Friday 4 February 2011

We Were Promised Nanobots

One claim often made about complimentary or alternative medicine is that it treats the 'whole person' rather than just symptoms. Leaving aside the fact that conventional medicine (you know, actual real medicine) is about interpreting symptoms in order to find and treat the underlying causes, there is a very good reason why this claim is bunk: none of the non-sentient entities within the process, whether they are acting for better or worse, is aware that there is a 'whole person' to treat.

Neither the active ingredients, the passive ingredients people like to believe are active, or the complete lack of ingredients in homoeopathic remedies know a damn thing about human beings. All they can do is react as they always do when in contact with other substances, whether inside or outside a patient. They do not magically transform into those whizzing brightly-coloured, perfectly targeted balls of healing you see on adverts merely by having a label stuck on them. Medicines, conventional or otherwise, are just stuff.

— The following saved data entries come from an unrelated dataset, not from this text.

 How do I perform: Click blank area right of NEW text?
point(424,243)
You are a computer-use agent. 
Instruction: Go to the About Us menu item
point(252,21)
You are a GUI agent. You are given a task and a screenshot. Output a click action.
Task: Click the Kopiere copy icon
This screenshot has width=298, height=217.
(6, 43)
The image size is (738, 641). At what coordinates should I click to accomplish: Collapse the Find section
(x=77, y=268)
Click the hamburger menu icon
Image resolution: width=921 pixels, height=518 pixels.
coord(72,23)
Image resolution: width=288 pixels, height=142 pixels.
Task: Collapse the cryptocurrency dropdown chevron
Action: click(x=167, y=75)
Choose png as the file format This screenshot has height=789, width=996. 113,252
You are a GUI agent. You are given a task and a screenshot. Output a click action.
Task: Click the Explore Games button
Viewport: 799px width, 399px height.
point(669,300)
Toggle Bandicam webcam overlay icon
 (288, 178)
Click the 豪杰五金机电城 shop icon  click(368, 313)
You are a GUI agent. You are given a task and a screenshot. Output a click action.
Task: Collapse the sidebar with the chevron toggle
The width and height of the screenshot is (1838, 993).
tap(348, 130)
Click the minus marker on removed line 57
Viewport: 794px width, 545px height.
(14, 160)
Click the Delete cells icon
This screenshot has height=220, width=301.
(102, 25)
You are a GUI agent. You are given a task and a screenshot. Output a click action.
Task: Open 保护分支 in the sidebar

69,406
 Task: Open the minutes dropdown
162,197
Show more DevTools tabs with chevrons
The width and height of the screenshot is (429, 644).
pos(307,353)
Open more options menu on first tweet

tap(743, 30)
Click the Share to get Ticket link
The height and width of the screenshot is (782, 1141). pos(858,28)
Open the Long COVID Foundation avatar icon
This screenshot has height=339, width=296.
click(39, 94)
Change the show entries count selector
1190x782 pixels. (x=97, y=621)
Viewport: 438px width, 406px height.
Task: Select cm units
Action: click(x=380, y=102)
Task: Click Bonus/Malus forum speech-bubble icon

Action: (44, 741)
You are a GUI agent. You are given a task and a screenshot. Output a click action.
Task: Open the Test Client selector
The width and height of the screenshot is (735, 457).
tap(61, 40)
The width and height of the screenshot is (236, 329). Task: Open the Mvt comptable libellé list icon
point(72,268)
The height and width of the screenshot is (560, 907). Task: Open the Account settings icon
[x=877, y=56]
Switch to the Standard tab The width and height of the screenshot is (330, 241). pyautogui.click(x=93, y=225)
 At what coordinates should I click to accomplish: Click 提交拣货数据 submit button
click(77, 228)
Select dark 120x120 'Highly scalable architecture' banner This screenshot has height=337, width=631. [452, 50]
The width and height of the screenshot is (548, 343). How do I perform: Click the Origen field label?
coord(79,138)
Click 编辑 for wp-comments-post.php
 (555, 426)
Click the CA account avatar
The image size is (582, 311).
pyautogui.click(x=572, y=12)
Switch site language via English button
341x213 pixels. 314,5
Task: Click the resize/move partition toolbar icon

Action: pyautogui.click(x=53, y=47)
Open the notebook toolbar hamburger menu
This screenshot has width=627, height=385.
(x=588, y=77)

For the same reason, the division between effects and side-effects depends entirely on what it is you're hoping to achieve by using a particular substance. It is highly unlikely that anything you put in your system - even something as pure, natural, organic and additive-free as water - will have only one effect. Oh, and 'good' and 'bad' bacteria are not classifications known to natural history, and no kitchen cleaner will be able to distinguish between them.

Fortunately for the sellers of alternative medicines, people don't like to be reminded that they're essentially a bunch of cells and chemical reactions which by chance have got themselves into jeans and t-shirt. We can feel that we're a whole person, when we're ill then our whole person feels ill, and we naturally want something which will make the whole of us healthy. We want to feel that we're balanced, detoxed, vitamin-rich and with our glowing natural-immunity shield at full power. We especially don't want someone to tell us the inconvenient truth that bits of us are going to deteriorate, no matter what we do, and that we just have to make the best of what's left.

Alternative medicine can sell its customers a more pleasant image of themselves, but nothing can make that a reality.

2 comments:

  1. BUT THINK OF THE KIDS!

    I'm sorry Vicky, I really have little else constructive to add. Enjoyed the blog though.